Filling the data for NAN: we apply the filling functions in decreasing order of preference.

In [19]:

for s_key in ls_keys:
    d_data[s_key] = d_data[s_key].fillna(method='ffill')
    d_data[s_key] = d_data[s_key].fillna(method='bfill')
    d_data[s_key] = d_data[s_key].fillna(1.0)

Getting the numpy ndarray of close prices.

In [20]:

na_price = d_data['close'].values
na_normalized_price = na_price / na_price[0, :]
na_rets = na_normalized_price.copy()
tsu.returnize0(na_rets);

XOM vs. S&P 500:

In [21]:

plt.clf()
plt.scatter(na_rets[:, 3], na_rets[:, 4], c='blue')
plt.ylabel('XOM')
plt.xlabel('$SPX')

Out[21]:

<matplotlib.text.Text at 0x4fe8850>

Plotting the scatter plot of daily returns between $SPX VS GLD

In [22]:

plt.clf()
plt.scatter(na_rets[:, 3], na_rets[:, 1], c='yellow')
plt.ylabel('GLD')
plt.xlabel('$SPX')

Out[22]:

<matplotlib.text.Text at 0x5003f50>

QSTK Exercises¶

Exercise: Cumulative Daily Returns¶

Using the daily returns we can reconstruct cumulative daily returns. Note that in general the cumulative daily return for day t is defined as follows (this is NOT Python code, it is an equation):

daily_cum_ret(t) = daily_cum_ret(t-1) * (1 + daily_ret(t))

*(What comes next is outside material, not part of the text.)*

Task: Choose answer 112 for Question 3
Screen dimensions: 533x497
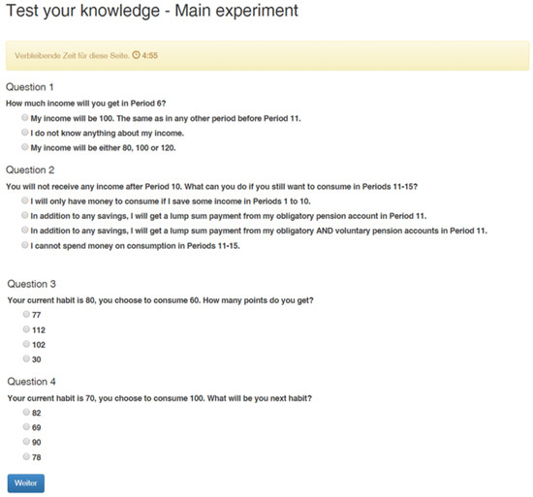Action: click(26, 329)
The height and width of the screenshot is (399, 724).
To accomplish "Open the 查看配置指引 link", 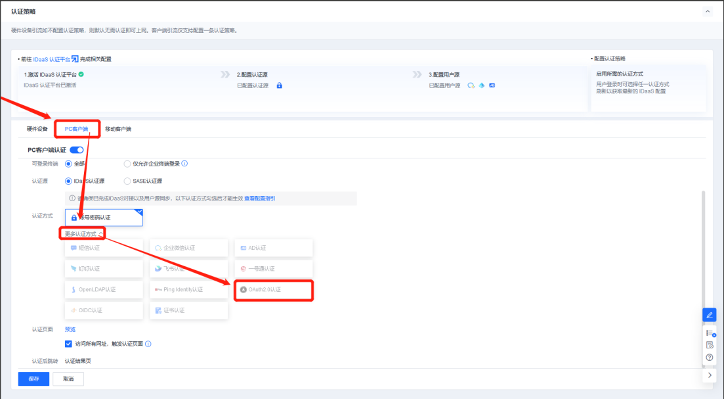I will (260, 198).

I don't provide the code for this, as it is a programming assignment. If you plot the result, it should look exactly like the normalized returns plot above.

Answer¶

In [26]:

import numpy as np

def daily_cum_ret(np_arr):
    "Reconstructs the cumulative returns from daily returns."
    assert np_arr.size != 0
    dcr = np.empty_like(np_arr, dtype=float)
    dcr[0] = 1
    for ri in xrange(1, np_arr.shape[0]):
        dcr[ri] = dcr[ri-1] * (1+np_arr[ri])
    return dcr

# For comparison
plt.clf()
plt.figure(figsize=(8,16))
plt.subplot(311)
plt.plot(ldt_timestamps, na_normalized_price)
plt.ylabel('Normalised Adjusted Close')
plt.xlabel('Date')

# Our reconstruction
plt.subplot(312)
plt.plot(ldt_timestamps, daily_cum_ret(na_rets))
plt.ylabel('Reconstructed Normalised Adjusted Close')
plt.xlabel('Date')

# floating poing operations cumulative error
err = na_normalized_price - daily_cum_ret(na_rets)
plt.subplot(313)
plt.plot(ldt_timestamps, err)
plt.ylabel('Reconstruction error')
plt.xlabel('Date')

Out[26]:

<matplotlib.text.Text at 0x5824790>

<matplotlib.figure.Figure at 0x564f190>

Exercise: Combining Daily Returns To Estimate Portfolio Returns¶

Suppose we want to estimate the performance of a portfolio composed of 75% GLD and 25% SPY? We can approximate the daily returns in an equation as follows:

portfolio_daily_rets = 0.75 * GLD_daily_rets + 0.25 * SPY_daily_rets

Then, using the equation above for cumulative daily returns, we can plot the performance of the combined portfolio. This also is an assignment in my course, so I don't list the code for it here.

Answer¶

As I am lazy, I approximate $\text{SPX} \approx \text{SPY}$

In [27]:

p_rets = na_rets[:, 3] * 0.25 + na_rets[:, 1] * 0.75
na_plot_cumul_rets = daily_cum_ret(np.concatenate([na_rets[:, [1, 3]], p_rets[:, np.newaxis]], axis=1))

plt.clf()
plt.plot(ldt_timestamps, na_plot_cumul_rets)
plt.legend(["GLD", "S&P 500", "portf."])
plt.ylabel('Cumulative returns')
plt.xlabel('Date')

Out[27]:

<matplotlib.text.Text at 0x5c08350>

Exercise: Line fit to Daily Returns¶

Finally, we revisit the scatterplots above that reveal visually how closely correlated (related) the daily movement of two stocks are. It's even better if can quantify this correlation by fitting a line to them using linear regression. Note the red line in the figure on the right; this was computed using one of NumPy's linear regression tools. The value of the slope of the line is reported as "corr" which is technically not correct.

Wikipedia has a nice discussion of correlation.

Again, I'm not going to show the code here, but I will tell you that the code is not very complex, and I used the following functions: polyfit(), polyval(), and sort().

Answer¶

Note that there is no figure on the wiki. So I choose to fit the XOM scatterplot. I also don't use the same functions as the instructor, but my version works too.

In [28]:

spx_rets, xom_rets = na_rets[:, 3], na_rets[:, 4]
coefs = np.polyfit(x=spx_rets, y=xom_rets, deg=1)
fit_f = np.poly1d(coefs)
fit_x = [np.amin(spx_rets), np.amax(spx_rets)]
fit_y = fit_f(fit_x)

plt.clf()
plt.scatter(spx_rets, xom_rets, c='blue')
plt.plot(fit_x, fit_y, c='red')
plt.ylabel('XOM')
plt.xlabel('$SPX')

Out[28]:

<matplotlib.text.Text at 0x5e701d0>